* _Work item_:
The data below holds a line containing "Task: Click the waveform" and a line containing "Image resolution: width=1156"; please quote exactly those two lines and every line between them, and nothing else.

* _Extracted entries_:
-- Opening Marker --
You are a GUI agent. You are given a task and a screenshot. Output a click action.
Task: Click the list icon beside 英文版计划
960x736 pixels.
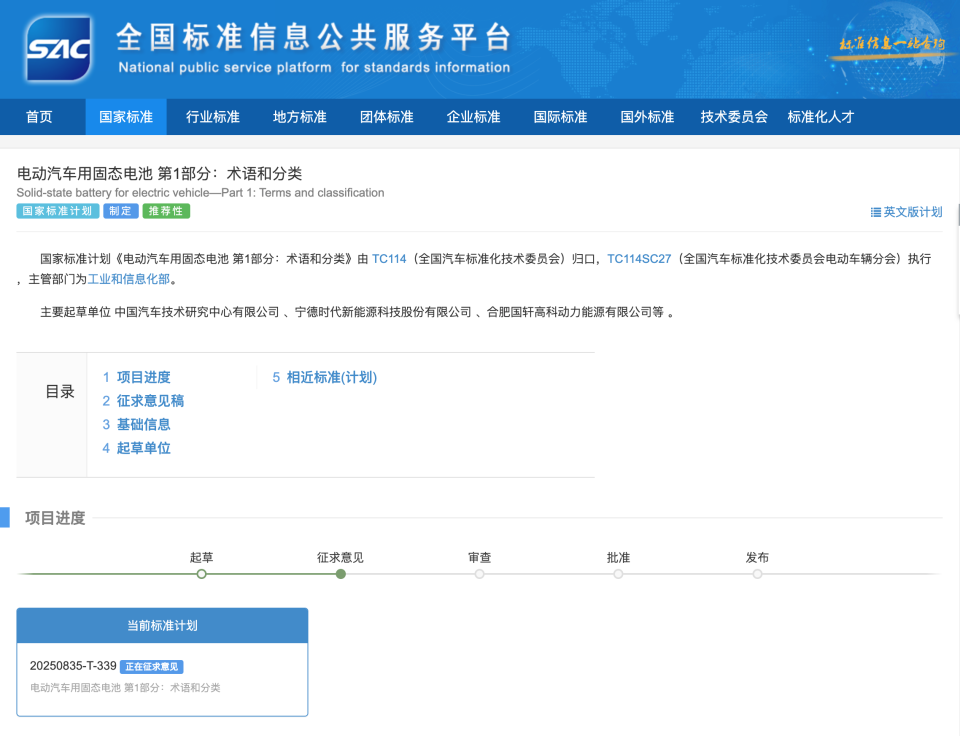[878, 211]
-- Closing Marker --
-- Opening Marker --
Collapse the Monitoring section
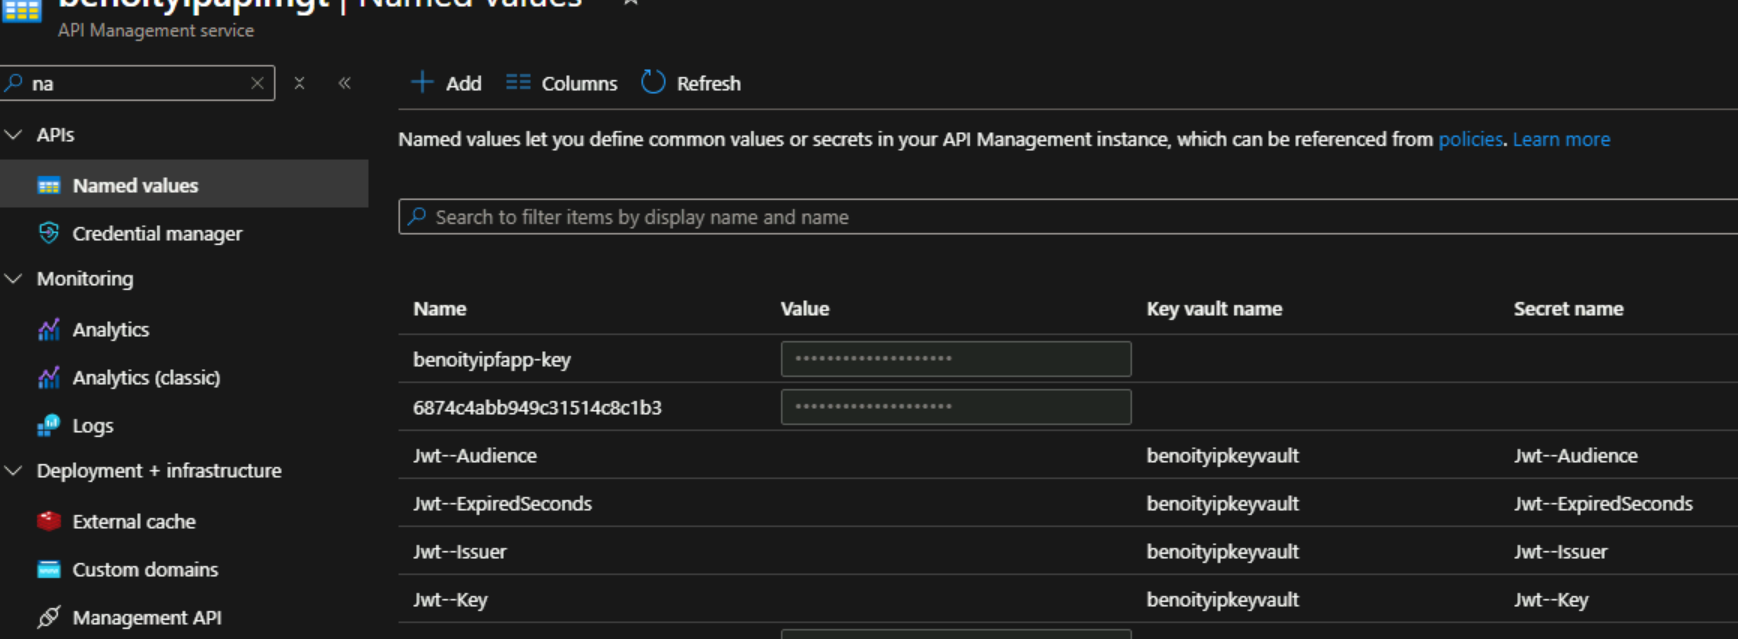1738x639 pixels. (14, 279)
-- Closing Marker --
-- Opening Marker --
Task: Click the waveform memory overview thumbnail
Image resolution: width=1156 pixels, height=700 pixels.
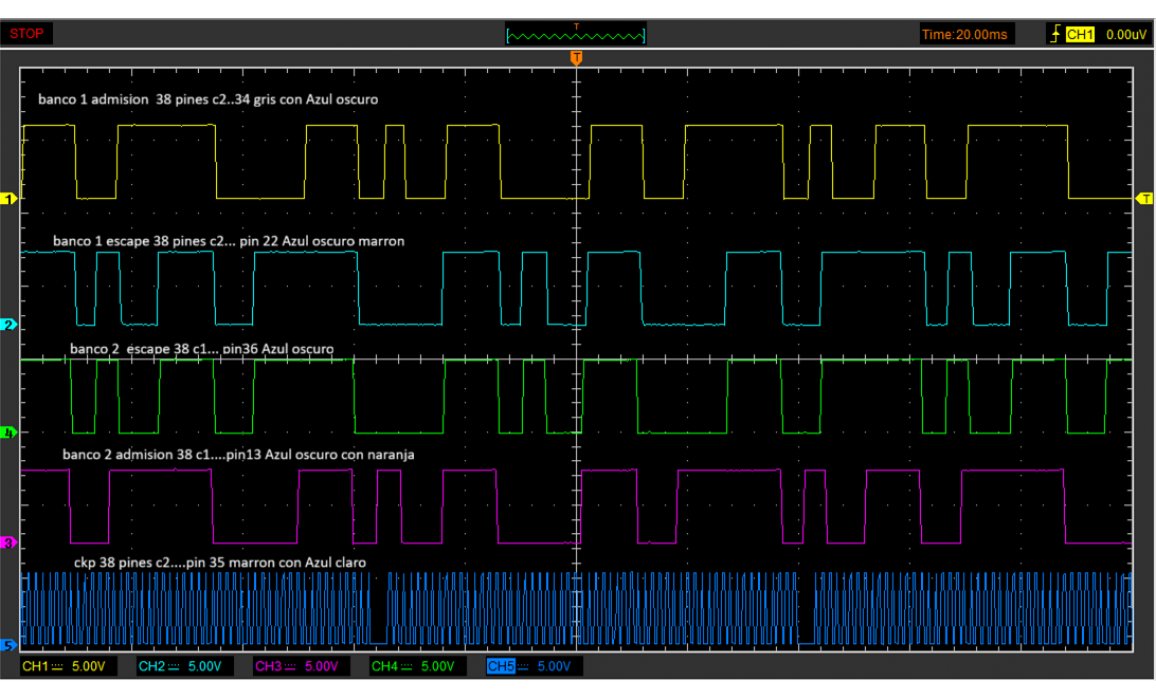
-- Closing Marker --
* _Exercise answer_:
Task: Click the waveform memory overview thumbnail
Image resolution: width=1156 pixels, height=700 pixels.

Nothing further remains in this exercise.